Flash Memory vs 15,000 RPM drives

Some I.T. technologies  have a limited life or "use window". For example:
In 2001, the largest Compact Flash (CF) card for Digital cameras wasn't flash memory, but a hard disk, the 1Gb IBM "microdrive" ($500 claimed price). After Hitachi acquired the business, they produced 4Gb and 6Gb drives,  apparently for sale as late as 2006, with the 4Gb variant used in the now discontinued Apple iPod mini.
Around 2006, the 1" microdrive hard disks were out-competed by flash memory and became yet another defunct technology.

Flash memory storage, either SSD or PCI 'drives', for servers now cost A$2-3/Gb for SATA SSD and $3-4/Gb for PCIe cards [A$3/Gb for Intel mini-PCIe cards].

Currently, Seagate 15k 'Cheetah' drives sell for around $2/Gb, but their 2msec (0.5k IO/sec) performance is no match for the 5KIO/sec of low-end SSD's or the 100-250KIO/sec of PCI flash.

10,000 RPM 'Enterprise' drives cost less, around $1.50/Gb, whilst 1Tb 7200 RPM (Enterprise) drives come in at $0.25/Gb.

The only usual criteria 15,000 RPM drives beat other media on is single-drive transfer rate*.
Which in an 'Enterprise' RAID environment is not an advantage unless a) you're not paying full price or b) you have very special requirements or constraints, such as limited space.

I'm wondering if 2010 was the year that 15,000 RPM Enterprise drives joined microdrives in the backlot of obsolete technologies - replaced in part by the same thing, Flash Memory.



Part of the problem stems from the triple whammy for any specialist technology/device:
  • Overheads are maximised: By definition 'extreme' technologies are beyond "cutting-edge", more "bleeding-edge", meaning research costs are very high.
  • Per Unit fixed costs are maximised: Sales volumes of specialist or extreme devices are necessarily low, requiring those high research costs to be amortised over just a few sales.
    If the technology ever becomes mainstream, it is no longer 'specialist' and research costs are amortised over very large numbers of parts.
  • Highest Margin per Unit: If you want your vendor to stay in business, they have to make suitable profits, both to encourage 'capital' to remain invested in the business and have enough surplus available to fund the next, more expensive, round of research.

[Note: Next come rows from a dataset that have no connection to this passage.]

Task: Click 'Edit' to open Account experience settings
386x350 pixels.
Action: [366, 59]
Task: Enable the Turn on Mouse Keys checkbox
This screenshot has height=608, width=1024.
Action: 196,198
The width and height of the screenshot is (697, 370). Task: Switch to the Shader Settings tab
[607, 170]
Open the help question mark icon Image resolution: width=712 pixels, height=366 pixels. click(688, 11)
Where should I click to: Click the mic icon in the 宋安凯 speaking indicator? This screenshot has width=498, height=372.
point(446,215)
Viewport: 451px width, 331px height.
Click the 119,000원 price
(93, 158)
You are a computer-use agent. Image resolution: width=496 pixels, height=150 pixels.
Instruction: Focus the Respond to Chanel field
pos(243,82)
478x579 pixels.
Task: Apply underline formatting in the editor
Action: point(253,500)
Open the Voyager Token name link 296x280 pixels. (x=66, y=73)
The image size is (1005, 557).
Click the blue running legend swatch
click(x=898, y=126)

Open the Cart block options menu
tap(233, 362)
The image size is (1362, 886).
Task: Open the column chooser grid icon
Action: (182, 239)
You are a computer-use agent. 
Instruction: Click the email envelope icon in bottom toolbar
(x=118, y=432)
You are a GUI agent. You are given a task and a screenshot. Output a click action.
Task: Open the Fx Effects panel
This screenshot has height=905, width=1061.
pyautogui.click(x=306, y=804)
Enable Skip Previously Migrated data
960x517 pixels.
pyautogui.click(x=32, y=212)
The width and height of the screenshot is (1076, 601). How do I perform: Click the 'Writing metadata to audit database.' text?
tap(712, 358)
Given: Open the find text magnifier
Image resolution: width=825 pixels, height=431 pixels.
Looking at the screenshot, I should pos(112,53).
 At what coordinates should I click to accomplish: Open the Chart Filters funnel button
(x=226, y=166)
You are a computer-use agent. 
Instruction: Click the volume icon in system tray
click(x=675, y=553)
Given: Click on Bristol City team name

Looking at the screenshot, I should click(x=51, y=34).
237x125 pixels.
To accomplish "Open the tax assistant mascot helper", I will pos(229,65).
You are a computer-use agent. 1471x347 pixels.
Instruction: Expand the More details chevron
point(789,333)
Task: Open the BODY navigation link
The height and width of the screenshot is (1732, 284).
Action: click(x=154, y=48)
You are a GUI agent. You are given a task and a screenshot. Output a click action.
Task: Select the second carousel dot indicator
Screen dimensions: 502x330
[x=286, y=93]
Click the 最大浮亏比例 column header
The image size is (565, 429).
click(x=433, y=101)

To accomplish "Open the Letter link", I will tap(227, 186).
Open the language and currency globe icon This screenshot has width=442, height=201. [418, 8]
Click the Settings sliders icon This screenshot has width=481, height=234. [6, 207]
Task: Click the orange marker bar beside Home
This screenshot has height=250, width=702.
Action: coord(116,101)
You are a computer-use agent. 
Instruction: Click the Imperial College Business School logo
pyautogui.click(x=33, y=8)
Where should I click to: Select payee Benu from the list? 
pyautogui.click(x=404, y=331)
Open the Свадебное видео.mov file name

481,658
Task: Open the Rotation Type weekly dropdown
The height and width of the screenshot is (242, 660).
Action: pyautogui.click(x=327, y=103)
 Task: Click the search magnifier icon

Profitable businesses can be Low-Volume/High Margin or High-Volume/Low Margin (or Mid/Mid).
Specialised or 'extreme performance' products aren't proportionately more expensive, they are necessarily radically more expensive, compounding the problem. When simple alternatives are available to use commodity/mainstream devices (defined as 'least cost per-perf. unit' or highest volume used), then they are adopted, all other things being equal.

* There are many characteristics of magnetic media that are desirable or necessary for some situations, such as "infinite write cycles". These may be discussed in detail elsewhere.